At the same time, you need to make the word flup popular with an in crowd. The classic in crowd is the bohemian subculture–artists, writers, philosophers, and lovers who live and act free of regard for conventional rules and practices. If the word flup is not perceived as flupping cool to say by bohemian trend-setters, then where will your cause be? If you can’t inspire a loyal group of followers eager to flup the night away, religious leaders will have much less to be proactive about, let alone negactive.

This would not be as tall an order as it might at first seem. Religious leaders often have hair-trigger responses to social trends and seem eager to find new things to rail against. It helps built dramatic tension, which lures the congregation in for another Sunday’s sin-bashing and tithing. As soon as the righteous orators condemn the loose, immoral people for their foul language, it would automagically incite social revolutionaries to flaunt their flupping. The system works like clockwork, almost as if one savvy entity could cash in playing two sides against one another. For instance, they could sell both pro-flupping and anti-flupping t-shirts.

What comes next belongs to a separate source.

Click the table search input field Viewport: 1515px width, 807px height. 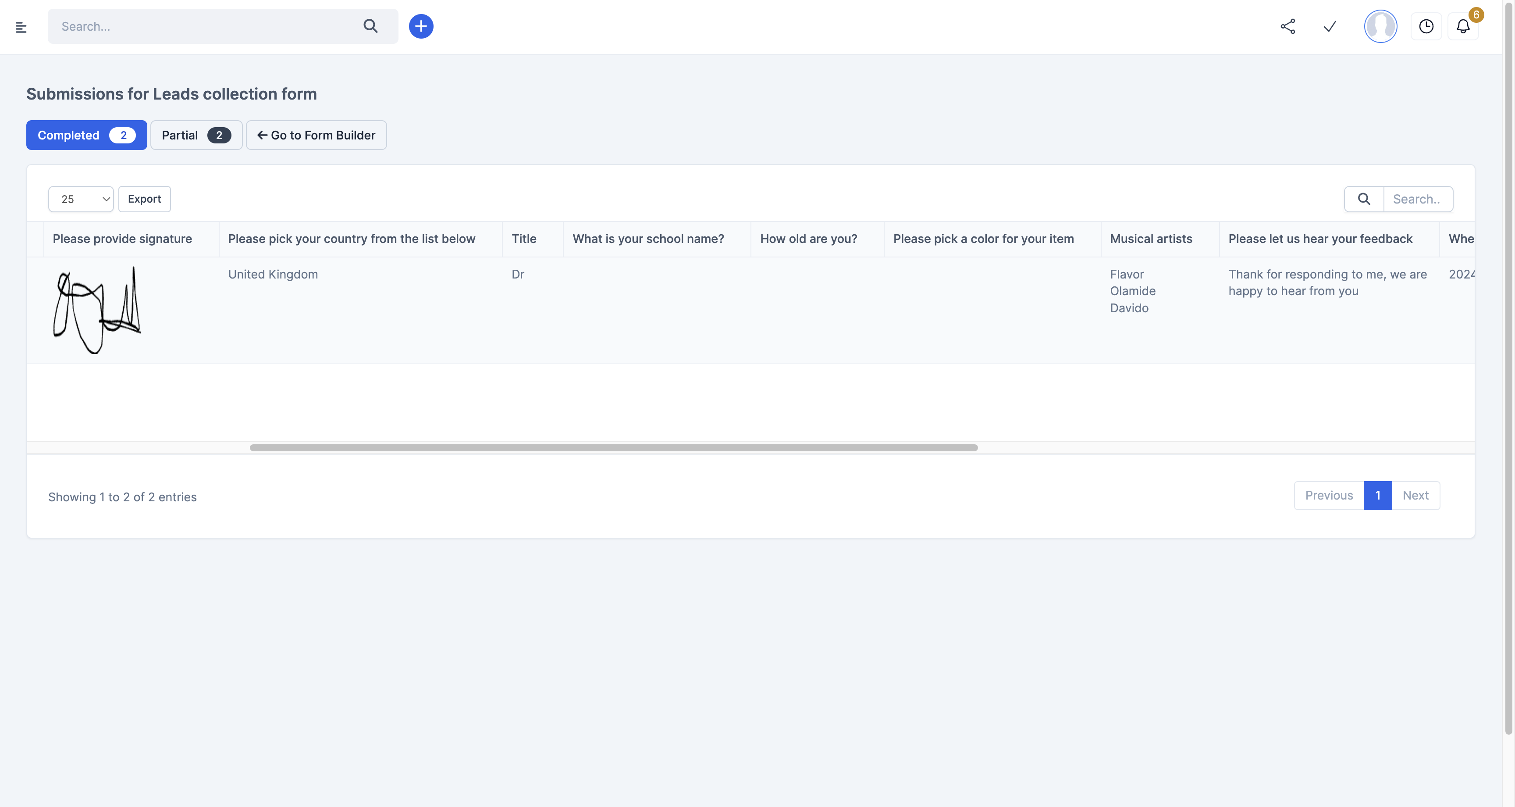pyautogui.click(x=1419, y=199)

Pornography, of course, is a classic launch pad for new dirty words. It’s already got social conflict going for it with a vast army of opponents. Hire some naughty, nasty, name-calling pornstitutes to walk your talk with the appropriate wiggles and jiggles. Once your word works its way into porn titles, you’re well on your way.

Posterity in action

Years and decades must pass before a given original dirty word becomes as prominent as the words you can’t say on American television. There’s actually intense competition for those top spots where blood will spill and mouths will be washed out with soap and hefty fines will be levied and free men will be jailed when they utter flup and its derivatives.

So plan for the long haul.

And think of this whole process when people get all worked up over those already-famous dirty words. It’s not the word. It’s all the ugliness and angst that people have shoveled onto the word. It’s what you and they perceive the word to mean and the stories you and they make up about its use.